Il est intéressant de remarquer qu'on doit utiliser le centre instantané de rotation dans d'autres études concernant la mandibule, par exemple pour évaluer le moment d'une force musculaire, par rapport à l'axe de rotation fixe à un instant donné, car seul ce calcul est correct.

Conclusion

Cette étude propose un développement théorique unitaire concernant le mouvement de la mandibule dans le plan sagittal en utilisant les notions de la mécanique théorique et met l'accent sur les aspects géométriques et cinématiques.
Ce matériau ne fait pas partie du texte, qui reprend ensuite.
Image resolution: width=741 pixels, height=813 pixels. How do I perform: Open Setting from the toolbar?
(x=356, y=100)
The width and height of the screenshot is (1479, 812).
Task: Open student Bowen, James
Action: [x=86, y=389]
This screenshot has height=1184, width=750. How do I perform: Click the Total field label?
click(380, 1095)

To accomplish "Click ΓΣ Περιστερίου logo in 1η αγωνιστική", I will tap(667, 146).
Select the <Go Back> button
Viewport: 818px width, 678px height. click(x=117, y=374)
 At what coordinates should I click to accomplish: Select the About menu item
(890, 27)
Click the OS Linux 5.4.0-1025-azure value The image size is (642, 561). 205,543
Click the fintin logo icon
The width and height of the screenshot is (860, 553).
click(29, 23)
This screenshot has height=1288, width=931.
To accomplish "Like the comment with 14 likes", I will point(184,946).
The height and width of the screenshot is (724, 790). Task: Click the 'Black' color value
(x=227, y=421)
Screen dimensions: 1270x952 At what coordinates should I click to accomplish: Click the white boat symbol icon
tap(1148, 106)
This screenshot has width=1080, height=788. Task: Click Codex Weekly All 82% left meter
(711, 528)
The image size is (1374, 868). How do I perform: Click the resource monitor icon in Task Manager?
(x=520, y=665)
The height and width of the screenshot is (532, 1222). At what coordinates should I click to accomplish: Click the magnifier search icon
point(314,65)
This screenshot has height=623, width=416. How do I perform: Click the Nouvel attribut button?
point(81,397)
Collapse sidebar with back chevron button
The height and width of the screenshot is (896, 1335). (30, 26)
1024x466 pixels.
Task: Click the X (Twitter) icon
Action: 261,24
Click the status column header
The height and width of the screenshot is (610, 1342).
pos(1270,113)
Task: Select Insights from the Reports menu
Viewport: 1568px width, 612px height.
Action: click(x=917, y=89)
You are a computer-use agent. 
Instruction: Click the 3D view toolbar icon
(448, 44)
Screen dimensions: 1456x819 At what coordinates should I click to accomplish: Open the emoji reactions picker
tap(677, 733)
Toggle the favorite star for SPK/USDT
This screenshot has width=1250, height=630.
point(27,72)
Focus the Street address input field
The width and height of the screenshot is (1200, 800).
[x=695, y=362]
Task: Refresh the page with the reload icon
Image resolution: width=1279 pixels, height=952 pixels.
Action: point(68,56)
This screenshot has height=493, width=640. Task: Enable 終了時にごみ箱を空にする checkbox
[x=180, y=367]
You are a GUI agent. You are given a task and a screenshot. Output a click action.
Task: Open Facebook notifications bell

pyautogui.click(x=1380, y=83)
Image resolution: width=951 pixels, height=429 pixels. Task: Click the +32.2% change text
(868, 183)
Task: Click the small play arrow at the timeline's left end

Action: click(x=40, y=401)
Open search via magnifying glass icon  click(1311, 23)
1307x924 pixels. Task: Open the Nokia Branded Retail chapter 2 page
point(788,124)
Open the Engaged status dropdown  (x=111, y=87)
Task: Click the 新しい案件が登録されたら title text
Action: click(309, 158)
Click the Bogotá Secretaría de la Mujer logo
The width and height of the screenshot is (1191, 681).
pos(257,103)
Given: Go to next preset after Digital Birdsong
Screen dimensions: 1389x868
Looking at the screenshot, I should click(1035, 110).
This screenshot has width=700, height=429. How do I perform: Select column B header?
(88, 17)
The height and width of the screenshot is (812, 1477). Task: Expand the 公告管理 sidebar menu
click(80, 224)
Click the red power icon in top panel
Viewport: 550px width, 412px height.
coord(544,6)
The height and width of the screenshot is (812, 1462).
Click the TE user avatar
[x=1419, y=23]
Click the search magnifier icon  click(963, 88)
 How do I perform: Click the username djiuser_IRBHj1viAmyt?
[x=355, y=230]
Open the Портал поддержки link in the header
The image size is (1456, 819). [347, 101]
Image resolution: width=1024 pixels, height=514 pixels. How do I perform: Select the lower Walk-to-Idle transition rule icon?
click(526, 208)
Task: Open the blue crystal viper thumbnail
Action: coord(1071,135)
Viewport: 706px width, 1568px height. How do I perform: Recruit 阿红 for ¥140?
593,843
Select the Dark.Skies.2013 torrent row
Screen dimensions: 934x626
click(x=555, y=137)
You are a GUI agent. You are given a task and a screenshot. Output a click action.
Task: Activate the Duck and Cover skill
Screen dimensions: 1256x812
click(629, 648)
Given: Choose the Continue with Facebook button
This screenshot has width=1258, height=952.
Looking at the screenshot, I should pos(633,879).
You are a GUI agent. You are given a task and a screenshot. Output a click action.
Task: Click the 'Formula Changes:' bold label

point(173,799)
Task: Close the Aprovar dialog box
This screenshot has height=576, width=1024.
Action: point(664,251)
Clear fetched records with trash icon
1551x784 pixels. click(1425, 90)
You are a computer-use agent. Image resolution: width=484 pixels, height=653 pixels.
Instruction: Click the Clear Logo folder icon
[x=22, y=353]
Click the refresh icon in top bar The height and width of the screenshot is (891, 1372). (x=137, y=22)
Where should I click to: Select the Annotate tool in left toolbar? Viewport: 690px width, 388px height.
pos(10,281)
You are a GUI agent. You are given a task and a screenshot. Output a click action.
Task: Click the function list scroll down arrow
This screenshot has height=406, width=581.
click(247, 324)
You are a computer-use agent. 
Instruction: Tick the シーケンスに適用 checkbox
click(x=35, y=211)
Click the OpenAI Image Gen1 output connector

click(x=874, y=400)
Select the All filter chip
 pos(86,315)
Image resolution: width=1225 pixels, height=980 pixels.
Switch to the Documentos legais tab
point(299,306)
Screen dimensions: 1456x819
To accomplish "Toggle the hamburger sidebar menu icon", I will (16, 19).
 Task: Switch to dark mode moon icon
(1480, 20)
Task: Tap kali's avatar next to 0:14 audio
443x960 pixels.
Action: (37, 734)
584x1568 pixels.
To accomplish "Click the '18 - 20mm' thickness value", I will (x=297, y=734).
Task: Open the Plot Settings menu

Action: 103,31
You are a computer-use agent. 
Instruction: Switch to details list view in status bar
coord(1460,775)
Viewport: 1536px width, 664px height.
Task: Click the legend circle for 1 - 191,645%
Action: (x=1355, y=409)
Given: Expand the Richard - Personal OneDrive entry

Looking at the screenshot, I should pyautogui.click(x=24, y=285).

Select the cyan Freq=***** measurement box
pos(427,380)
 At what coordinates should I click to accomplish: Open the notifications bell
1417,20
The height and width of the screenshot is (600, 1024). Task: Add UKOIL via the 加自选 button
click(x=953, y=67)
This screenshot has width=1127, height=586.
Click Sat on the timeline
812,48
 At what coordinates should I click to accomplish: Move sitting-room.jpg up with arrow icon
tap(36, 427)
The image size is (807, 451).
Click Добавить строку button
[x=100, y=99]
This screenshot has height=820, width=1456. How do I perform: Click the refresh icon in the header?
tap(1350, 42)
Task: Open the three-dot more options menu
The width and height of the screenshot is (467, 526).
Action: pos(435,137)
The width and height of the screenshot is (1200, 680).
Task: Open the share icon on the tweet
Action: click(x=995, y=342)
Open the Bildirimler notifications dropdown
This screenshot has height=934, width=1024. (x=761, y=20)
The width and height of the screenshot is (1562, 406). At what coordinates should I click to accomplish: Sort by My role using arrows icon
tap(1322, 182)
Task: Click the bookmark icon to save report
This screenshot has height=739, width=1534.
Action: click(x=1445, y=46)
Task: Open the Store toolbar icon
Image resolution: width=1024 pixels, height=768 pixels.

L'axe autour duquel la mandibule tourne dans le plan sagittal pendant l'ouverture n'est pas fixe, comme il est prouvé dans la littérature. En conséquence, la mandibule effectue en plan sagittal un mouvement plan-parallèle. Le mouvement plan-parallèle dans le plan sagittal peut être théoriquement décomposé en une composante de translation dans ce plan et une composante de rotation par rapport à un axe perpendiculaire au plan. Les courbes obtenues avec les formules proposées correspondent aux déplacements continus d'un point dans le plan sagittal, alors que dans la littérature les déplacements sont présentés fréquemment de manière séquentielle. Par conséquent, on propose une nouvelle conception dans la construction des « occluseurs » avec l'axe mobile dans des guidages construits selon les équations définies (2).